- Born: Unknown Silla
- Died: Unknown Goryeo
- Spouse: Lady Kyŏn Aebok
- Children: 2 unnamed sons Lady Dongsanwon Queen Mungong Queen Munseong
- Father: Pak Ŏn-ji, Grand Prince Gangnam (박언지 강남대군)

Korean name
- Hangul: 박영규
- Hanja: 朴英規
- RR: Bak Yeonggyu
- MR: Pak Yŏnggyu

= Pak Yŏnggyu =

Korean general (fl. 10th century)

Pak Yŏnggyu was a Korean general who served Later Paekche. He was the son-in-law of its king, having married Kyŏn Hwŏn's daughter. When Kyŏn Hwŏn escaped to the rival kingdom of Goryeo after being overthrown by his son, Pak also defected to Goryeo. Pak was the father of Lady Dongsanwon, Queen Mungong, and Queen Munseong.

== Biography ==
In March 935, Pak Yŏnggyu's father-in-law, Kyŏn Hwŏn was overthrown in a palace coup and imprisoned at Geumsansa Temple by his oldest son, Kyŏn Sin'gŏm, then in June, Kyŏn Hwŏn escaped and fled to Goryeo. In September 936, after secretly discussing and consulting with his wife, Princess Kyŏn Aebok, Pak sent an envoy to Goryeo to express his intention to defect and said that he would welcome the Goryeo army. Goryeo's king, Wang Kŏn, then rejoiced greatly about this and treated that messenger generously and sent him back to Pak. Later, when Wang Kŏn finally won in attacked the Later Paekche, Pak helped to contribute to the unification of Later Three Kingdoms.
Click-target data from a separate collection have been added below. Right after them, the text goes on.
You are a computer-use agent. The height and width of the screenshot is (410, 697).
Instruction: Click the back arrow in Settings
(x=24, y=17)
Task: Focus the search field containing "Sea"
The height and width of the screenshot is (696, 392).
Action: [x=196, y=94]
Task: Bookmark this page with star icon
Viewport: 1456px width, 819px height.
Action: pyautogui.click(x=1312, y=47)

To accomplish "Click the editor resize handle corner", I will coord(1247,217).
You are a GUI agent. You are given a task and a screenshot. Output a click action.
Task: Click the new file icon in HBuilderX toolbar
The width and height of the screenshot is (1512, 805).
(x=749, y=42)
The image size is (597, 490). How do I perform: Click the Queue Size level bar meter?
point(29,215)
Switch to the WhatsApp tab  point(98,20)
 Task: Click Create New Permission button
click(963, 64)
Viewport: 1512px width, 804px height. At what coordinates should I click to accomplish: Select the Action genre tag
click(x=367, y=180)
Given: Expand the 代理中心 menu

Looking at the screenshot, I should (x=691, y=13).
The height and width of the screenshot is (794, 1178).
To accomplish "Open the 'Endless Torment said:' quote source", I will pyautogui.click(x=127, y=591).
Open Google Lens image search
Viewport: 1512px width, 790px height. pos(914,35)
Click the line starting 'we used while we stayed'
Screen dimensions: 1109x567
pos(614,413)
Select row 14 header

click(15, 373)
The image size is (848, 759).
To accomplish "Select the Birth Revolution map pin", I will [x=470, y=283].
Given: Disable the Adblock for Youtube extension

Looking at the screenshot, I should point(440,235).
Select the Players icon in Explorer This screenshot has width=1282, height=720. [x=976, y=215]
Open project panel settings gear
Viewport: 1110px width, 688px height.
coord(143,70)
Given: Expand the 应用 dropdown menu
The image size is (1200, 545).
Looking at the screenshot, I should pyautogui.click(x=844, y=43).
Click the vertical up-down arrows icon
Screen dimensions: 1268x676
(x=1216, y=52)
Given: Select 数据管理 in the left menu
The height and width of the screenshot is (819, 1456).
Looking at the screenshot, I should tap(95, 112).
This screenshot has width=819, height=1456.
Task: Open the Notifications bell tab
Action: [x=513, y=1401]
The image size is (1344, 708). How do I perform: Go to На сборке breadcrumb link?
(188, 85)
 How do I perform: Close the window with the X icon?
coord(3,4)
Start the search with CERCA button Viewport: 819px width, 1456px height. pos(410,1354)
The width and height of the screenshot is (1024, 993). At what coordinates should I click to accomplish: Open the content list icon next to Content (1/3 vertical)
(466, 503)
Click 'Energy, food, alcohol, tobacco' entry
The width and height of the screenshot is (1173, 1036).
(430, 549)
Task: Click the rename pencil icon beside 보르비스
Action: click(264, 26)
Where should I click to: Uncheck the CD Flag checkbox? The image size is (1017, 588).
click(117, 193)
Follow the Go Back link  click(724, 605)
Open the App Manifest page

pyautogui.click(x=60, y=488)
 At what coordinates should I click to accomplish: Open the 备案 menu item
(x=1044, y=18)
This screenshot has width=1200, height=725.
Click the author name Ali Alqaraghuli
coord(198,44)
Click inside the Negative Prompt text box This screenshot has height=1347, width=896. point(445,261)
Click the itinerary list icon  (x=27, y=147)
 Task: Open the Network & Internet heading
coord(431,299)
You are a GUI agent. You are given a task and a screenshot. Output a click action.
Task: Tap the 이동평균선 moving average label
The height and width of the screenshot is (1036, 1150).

After this, Wang Kŏn rewarded Pak Yonggyu with land of an area of 1,000 kyŏng. Wang Kŏn also granted Pak's wife with 35 horses and gave their two sons government posts. Due to Pak's contribution in helping Wang establish the new Goryeo Dynasty, Pak became officially titled as one of the Threefold Great Rectifers, along with Yu Ch'ŏn'gung and Hwangbo Che-gong.

Since Pak was the one of Threefold Great Rectifers, both him and his wife had a good relationship with Taejo of Goryeo, they regarded and treated each other like siblings. Because of this too, Pak's oldest daughter became 17th wife of Taejo and his other two daughters became the first and second wives of Taejo's son, Jeongjong of Goryeo.

== Family ==
1. Wife: Princess Kyŏn Aebok
  1. Mr. Pak – 1st son.
  2. Mr. Pak – 2nd son.
  3. Lady Dongsanwon – 1st daughter.
  4. Queen Mungong – 2nd daughter.
  5. Queen Munseong – 3rd daughter.

==In popular culture==
- Portrayed by Im Hyuk-joo in the 2000–2002 KBS1 TV series Taejo Wang Geon.
- Portrayed by Kim Sang-soon in the 2002–2003 KBS TV series The Dawn of the Empire.
- Portrayed by Choi Byung-mo in the 2016 SBS TV series Moon Lovers: Scarlet Heart Ryeo.